I love lemon balm as it is a wonder herb. I learn more and more about it almost every day. It can be used in in your kitchen as an ingredient in soups, salads, desserts, and cold and hot beverages. Yum! I make a tasty, relaxing tea from lemon balm, chamomile and hops, but you can also add it, along with cucumber slices to water and let it steep to make a light, refreshing cool drink. You can rub it all over your furniture to make it shine. You can rub it all over yourself or add it to catnip and make an infusion spray to keep mosquitos away.
Lemon balm is easy to grow and grow it does! We have to dig and divide almost every year. You can also grow it from the seeds or from cuttings. The best thing is to have a friend who wants to share. Finally, one of the best things about lemon balm is its Latin name, Melissa officinalis, named after my beautiful niece. Right?
The other herb I’m presently drying and adding to lemon balm in a tea I make for my family and friends is chamomile. I love how the drift of German chamomile, Matricaria chamomile, looks and smells in my spring garden. Although it’s not a perennial herb here in my experience, it does reseed itself so you have it the next year, anyway.

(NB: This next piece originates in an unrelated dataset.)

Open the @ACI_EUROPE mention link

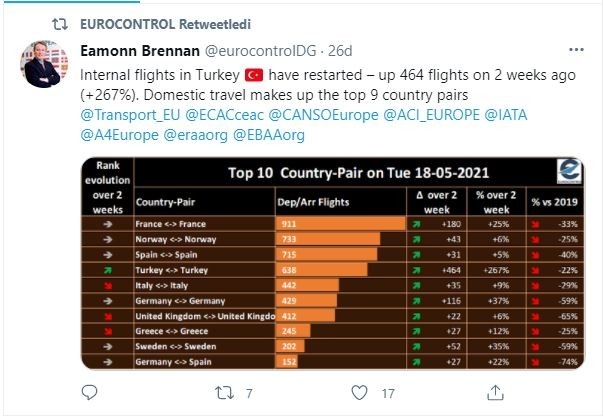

The blossoms I pick and dry for tea fills the house with their sweet fragrance. I discovered a couple of years ago that there are two varieties of chamomile: Roman chamomile, Chamaemelum nobile, which hugs the ground, and German chamomile, which is around two feet tall in my garden. Their qualities are different as well, so which suits your purpose you will have to decide. You might choose Roman for its ground cover abilities, especially if you have a path or a rock garden, and German to dry for using in a beverage and in other culinary yummies. If you like to press flowers or are making potpourri, you might try drying the blossoms for those reasons.
Chamomile is even nice to other plants! Grow it near onions, cabbages, and wheat to discourage flying insects and increase crop yield. Grown with peppermint plants, it intensifies the oil of the peppermint. (2017 Penn State College of Agricultural Sciences)

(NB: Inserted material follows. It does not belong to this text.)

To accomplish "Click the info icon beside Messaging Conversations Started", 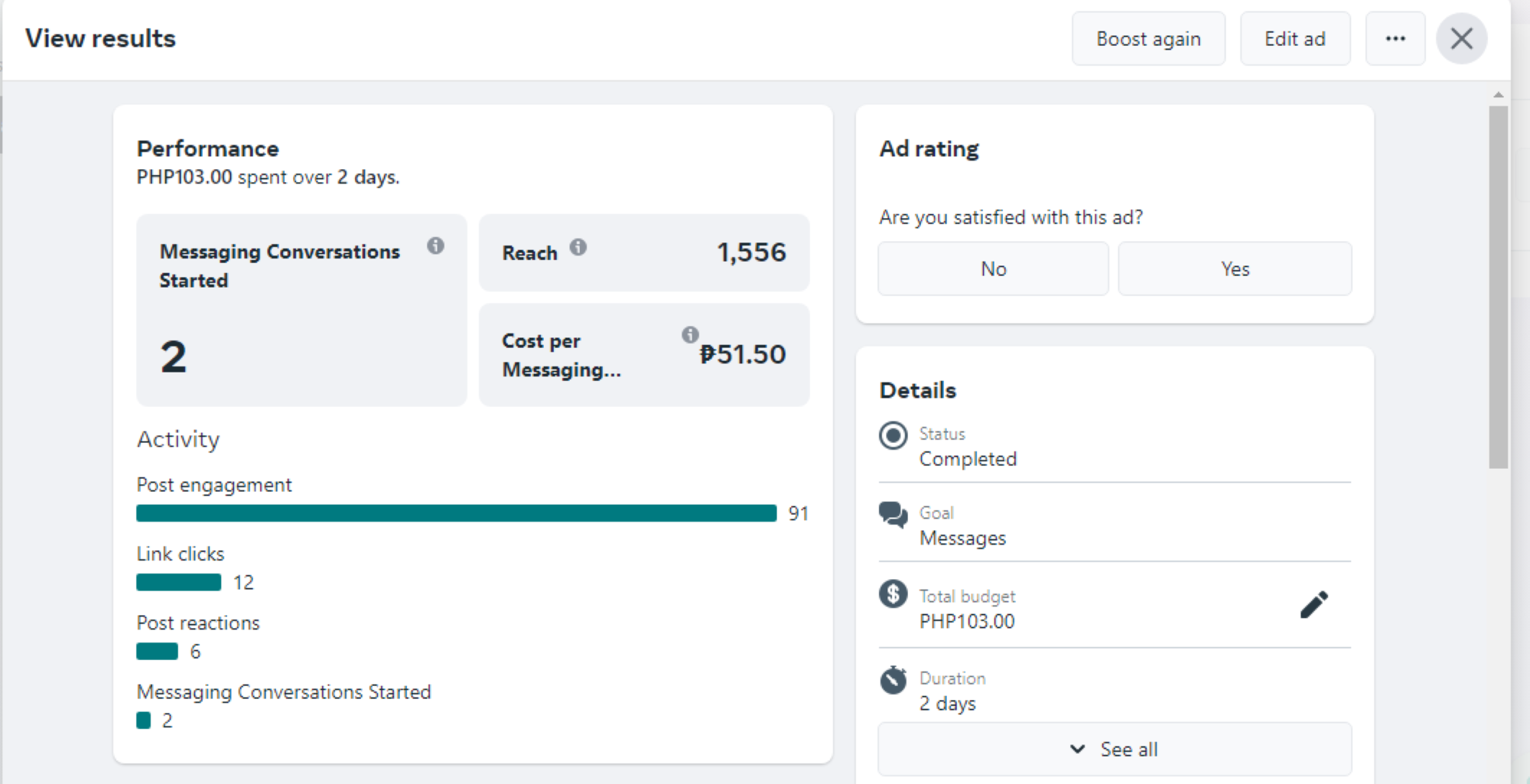I will [435, 246].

If you are interested in herbs and want to explore their uses further, these are some recent books I recommend, plucked out of a plethora of others on my kitchen bookshelves.
• Alchemy of Herbs by Rosalee De La Foret. Hay House, Inc. 2017. $24.99
• The Herbal Apothecary by JJ Pursell. Timber Press. 2015. $24.95
• Herbs. By Lesley Bremness. Smithsonian Handbooks. Dorling Kindersley, Inc. 2002. $22
A tour of my herb garden tells me that the red-veined sorrel is ready to be used in salads and soups; the wood betony and angelica are ready to be dried; the mullein is growing its spire; and the fennel, which dies down every winter, is already halfway grown. The lavenders are just sprouting their scented purple parts! The new bergamots are taking hold and soon will sport little red heads. I spot a tall epazote plant, and the cilantro I planted a couple of weeks ago is almost ready. Something tells me we’ll be having lots of winged visitors very soon!